- **WORK TO BE COMPLETED**
Locate each line below that includes "height" and reproduce it.

== == ==

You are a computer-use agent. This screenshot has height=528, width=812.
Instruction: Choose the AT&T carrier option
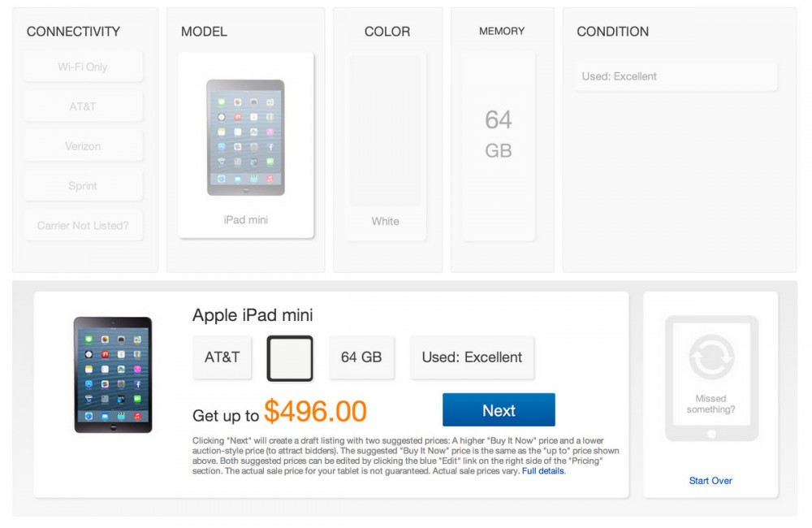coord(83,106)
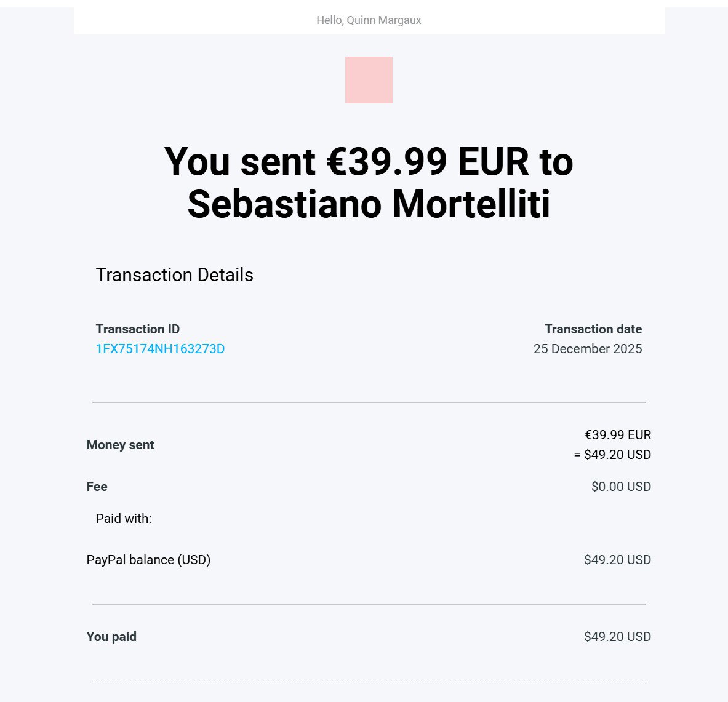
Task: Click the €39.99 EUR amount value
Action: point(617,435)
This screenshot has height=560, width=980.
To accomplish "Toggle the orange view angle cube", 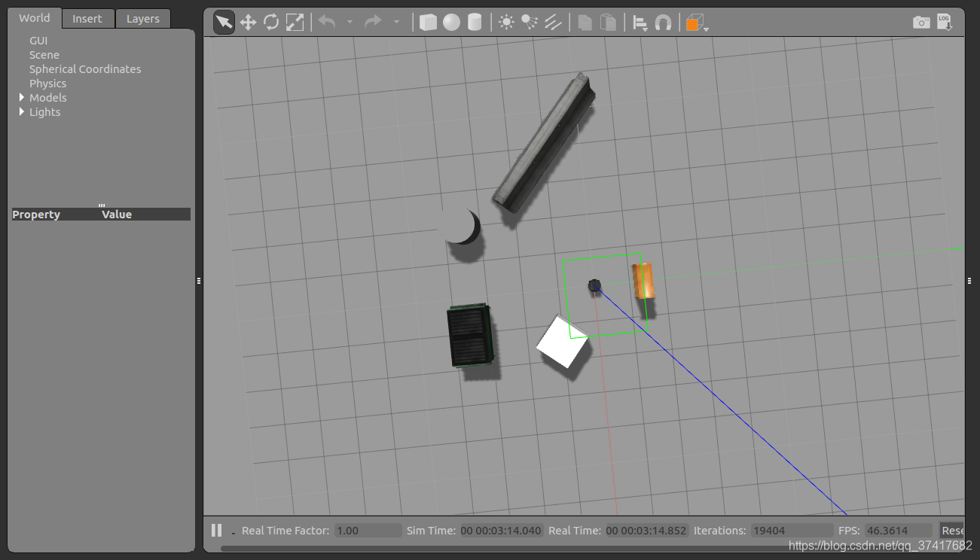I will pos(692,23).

== == ==

- **ANSWER BOX**
You are a computer-use agent. This screenshot has height=528, width=812.
This screenshot has height=560, width=980.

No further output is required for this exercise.